SPIONs were prepared by co-precipitating di- and trivalent Fe ions (in the molar ratio of 1:2) in alkaline solution and treating under hydrothermal conditions. After the surface modification with polyethyleneimine (PEI) and poly-L-lysine (PLL), the positively charged nanoparticles were complexed with negatively charged plasmid pEGFP-C1. To mediate the cellular uptake, cells were mixed with complexes of DNA/PLL-bounded SPIONs or DNA/PEI-coated SPIONs and exposed once or several times to pulsed magnetic field.

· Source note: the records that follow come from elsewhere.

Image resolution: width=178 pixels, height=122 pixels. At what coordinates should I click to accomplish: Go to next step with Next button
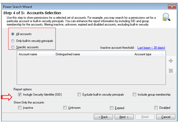[124, 117]
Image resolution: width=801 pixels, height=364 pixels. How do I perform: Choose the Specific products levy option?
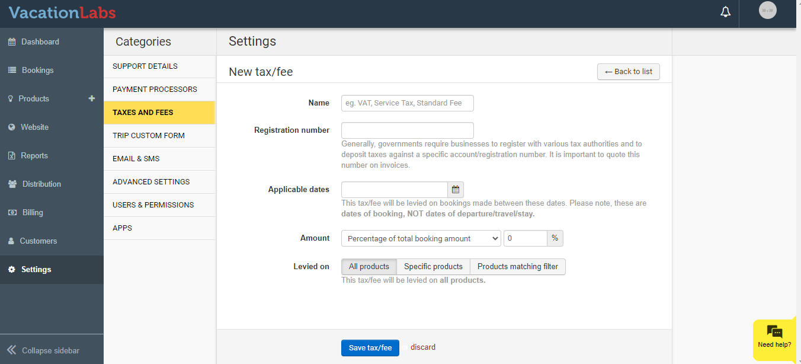coord(433,267)
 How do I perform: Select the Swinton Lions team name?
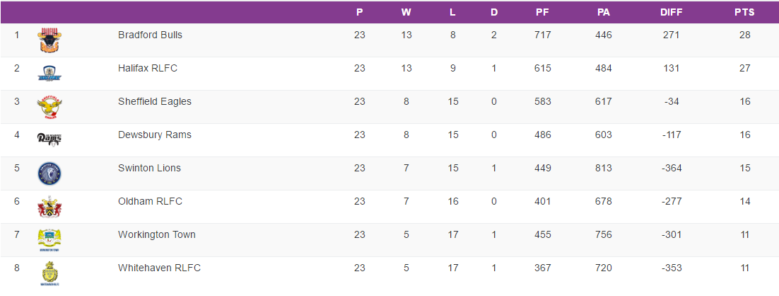coord(149,168)
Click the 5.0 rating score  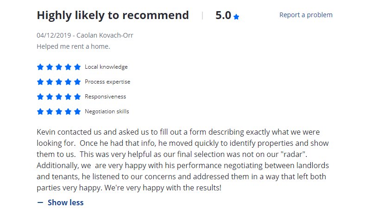(x=223, y=15)
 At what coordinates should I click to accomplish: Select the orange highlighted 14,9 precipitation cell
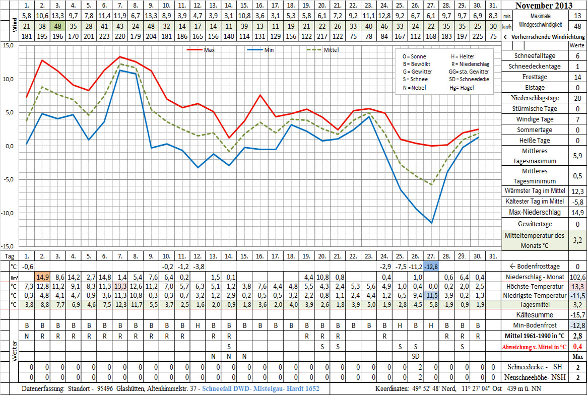42,277
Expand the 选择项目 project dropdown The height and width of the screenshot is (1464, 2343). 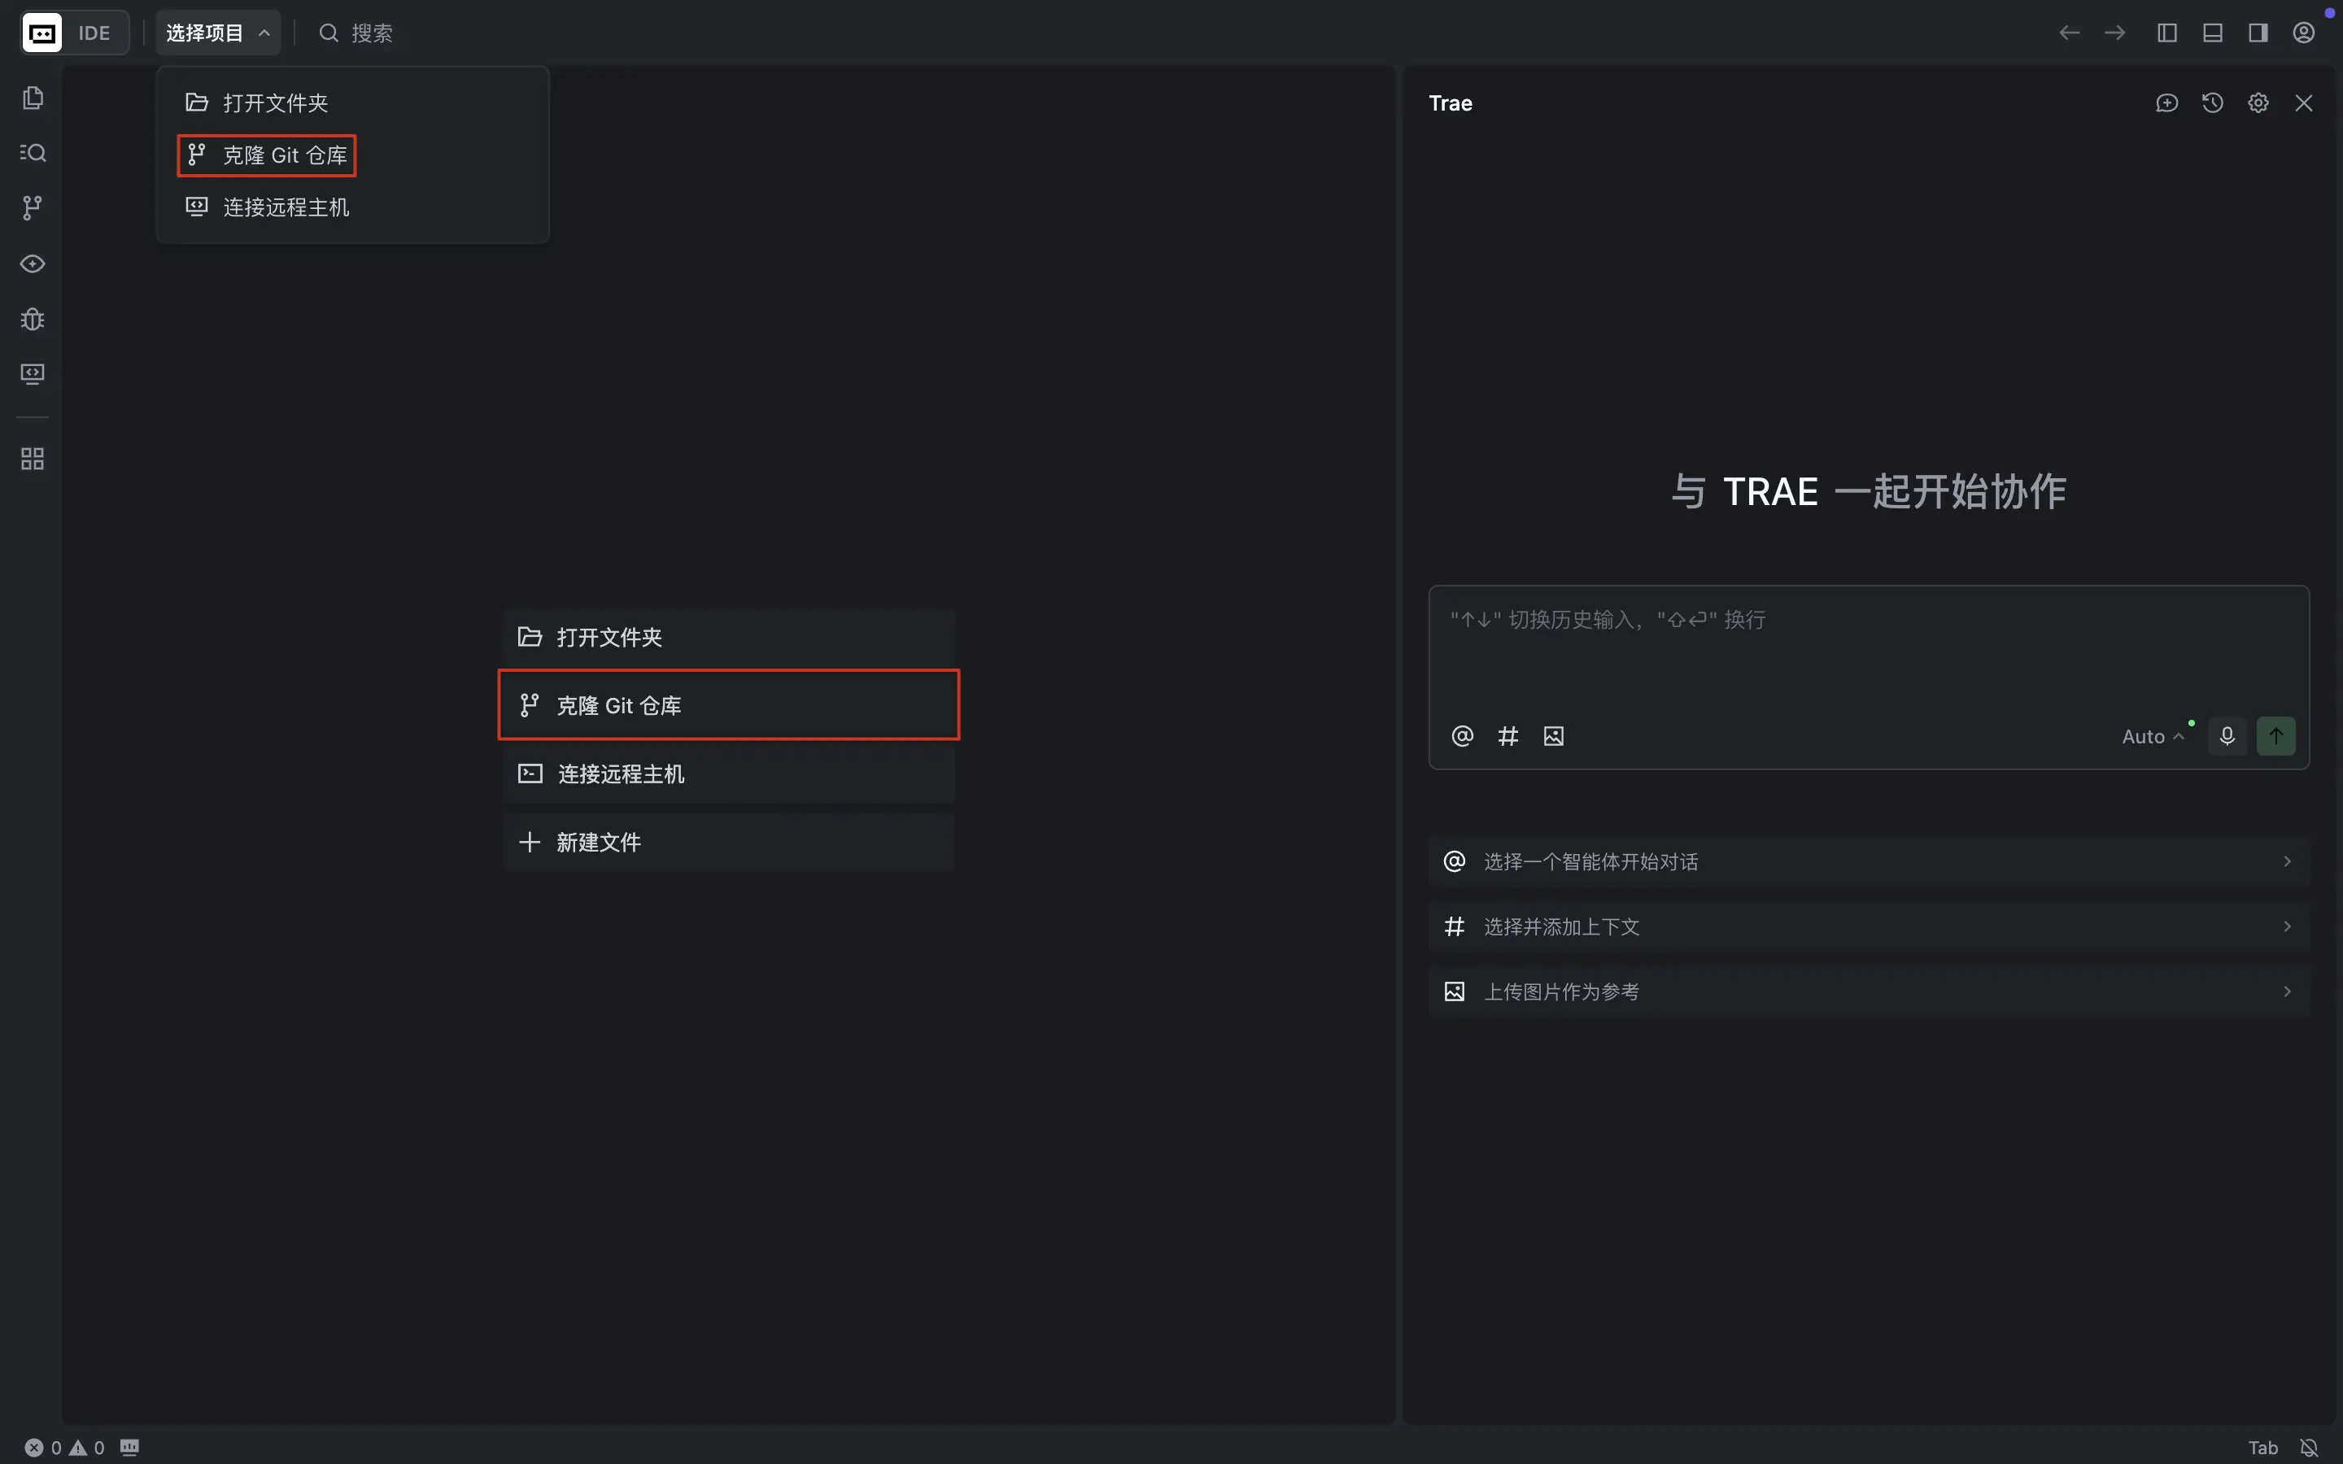[218, 32]
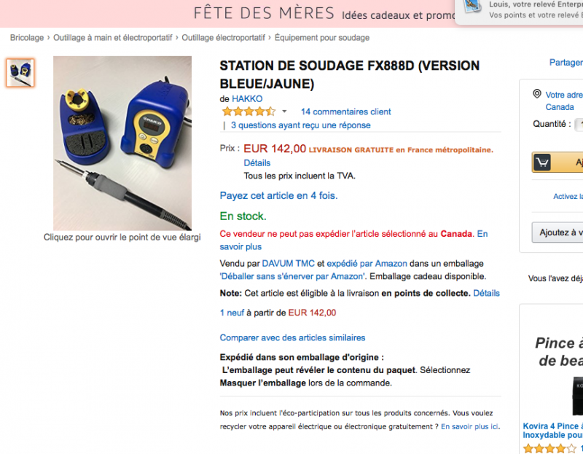
Task: Click the star rating icons
Action: point(249,111)
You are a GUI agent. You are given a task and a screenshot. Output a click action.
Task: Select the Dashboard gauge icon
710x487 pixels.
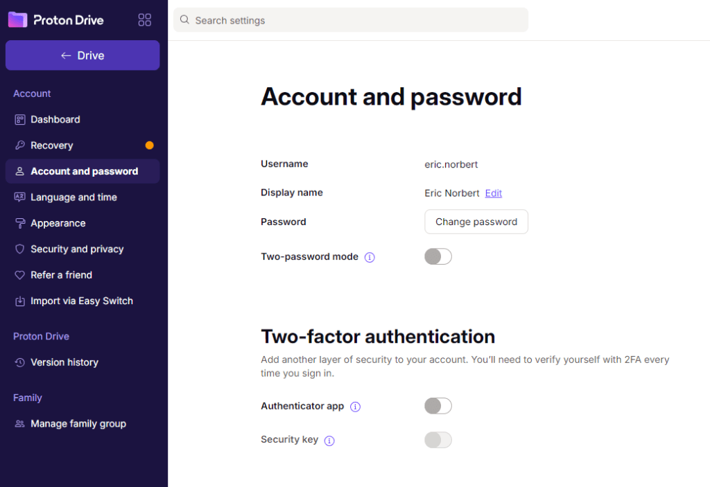(x=19, y=119)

Results from the transfection of adherent HeLa cells indicated that the transfection efficiency was influenced by the strength of pulsed magnetic field, number of pulsing, and mass of SPIONs complexed with DNA. A transfection yield of 60.7±1.8% could be achieved by pulsing the mixture of cells and DNA complexes to a magnetic field of 0.6 Tesla seven times. In comparison with no magnetic pulsing, the enhancement in transfection efficiency was about two fold on average by pulsing in magnetic field. Besides the adherent HeLa, this method could apply to other cell types such as HepG2/C3A, CHO, COS-7 and MSCs. Suspended cells could also be effectively transfected by the mediation of pulsed magnetic field.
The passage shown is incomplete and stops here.